Aligning Progress and Feasibility: A Neuro-Symbolic Dual Memory Framework for Long-Horizon LLM Agents

arXiv cs.AI / 4/6/2026

💬 OpinionIdeas & Deep AnalysisModels & Research

共有:

Key Points

The paper argues that long-horizon LLM agents fail due to two distinct problems: global Progress Drift (semantic planning wandering) and local Feasibility Violation (breaking logical constraints or invalid state transitions).
It proposes a Neuro-Symbolic Dual Memory Framework that decouples these issues by running two memory mechanisms in parallel during inference.
A neural Progress Memory learns semantic “blueprints” from successful trajectories to steer overall task advancement, while a symbolic Feasibility Memory performs strict logical validation using executable Python verification functions generated from failures.
Experiments on ALFWorld, WebShop, and TextCraft show improved performance versus baselines, with reduced invalid action rate and shorter/controlled trajectory length.

Abstract

Large language models (LLMs) have demonstrated strong potential in long-horizon decision-making tasks, such as embodied manipulation and web interaction.

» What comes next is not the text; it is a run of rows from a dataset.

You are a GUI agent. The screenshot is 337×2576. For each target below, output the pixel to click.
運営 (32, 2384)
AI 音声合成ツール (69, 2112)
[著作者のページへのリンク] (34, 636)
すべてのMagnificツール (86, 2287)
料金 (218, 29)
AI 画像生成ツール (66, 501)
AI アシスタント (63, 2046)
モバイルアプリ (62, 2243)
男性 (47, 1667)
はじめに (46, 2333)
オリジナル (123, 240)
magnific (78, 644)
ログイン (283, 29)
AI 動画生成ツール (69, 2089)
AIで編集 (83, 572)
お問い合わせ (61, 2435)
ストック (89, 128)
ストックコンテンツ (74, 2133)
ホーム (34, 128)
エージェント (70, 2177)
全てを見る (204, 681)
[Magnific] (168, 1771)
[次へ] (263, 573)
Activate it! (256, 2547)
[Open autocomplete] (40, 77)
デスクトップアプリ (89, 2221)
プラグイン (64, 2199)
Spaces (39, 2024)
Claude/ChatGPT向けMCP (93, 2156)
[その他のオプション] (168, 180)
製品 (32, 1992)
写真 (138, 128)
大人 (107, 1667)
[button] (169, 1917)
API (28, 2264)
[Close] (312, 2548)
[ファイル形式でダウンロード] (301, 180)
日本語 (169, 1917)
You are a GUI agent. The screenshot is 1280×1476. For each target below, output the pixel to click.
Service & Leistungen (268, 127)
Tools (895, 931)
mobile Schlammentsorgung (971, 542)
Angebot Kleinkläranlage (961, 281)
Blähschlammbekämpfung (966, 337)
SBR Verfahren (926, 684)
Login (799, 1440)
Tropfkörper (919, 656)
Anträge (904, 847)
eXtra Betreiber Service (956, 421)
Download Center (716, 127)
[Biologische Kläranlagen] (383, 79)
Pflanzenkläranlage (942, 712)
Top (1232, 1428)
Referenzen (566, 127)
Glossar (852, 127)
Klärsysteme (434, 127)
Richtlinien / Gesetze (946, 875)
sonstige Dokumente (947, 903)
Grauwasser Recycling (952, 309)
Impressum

However, agents frequently struggle with endless trial-and-error loops or deviate from the main objective in complex environments. We attribute these failures to two fundamental errors: global Progress Drift and local Feasibility Violation. Existing methods typically attempt to address both issues simultaneously using a single paradigm. However, these two challenges are fundamentally distinct: the former relies on fuzzy semantic planning, while the latter demands strict logical constraints and state validation. The inherent limitations of such a single-paradigm approach pose a fundamental challenge for existing models in handling long-horizon tasks. Motivated by this insight, we propose a Neuro-Symbolic Dual Memory Framework that explicitly decouples semantic progress guidance from logical feasibility verification. Specifically, during the inference phase, the framework invokes both memory mechanisms synchronously: on one hand, a neural-network-based Progress Memory extracts semantic blueprints from successful trajectories to guide global task advancement; on the other hand, a symbolic-logic-based Feasibility Memory utilizes executable Python verification functions synthesized from failed transitions to perform strict logical validation. Experiments demonstrate that this method significantly outperforms existing competitive baselines on ALFWorld, WebShop, and TextCraft, while drastically reducing the invalid action rate and average trajectory length.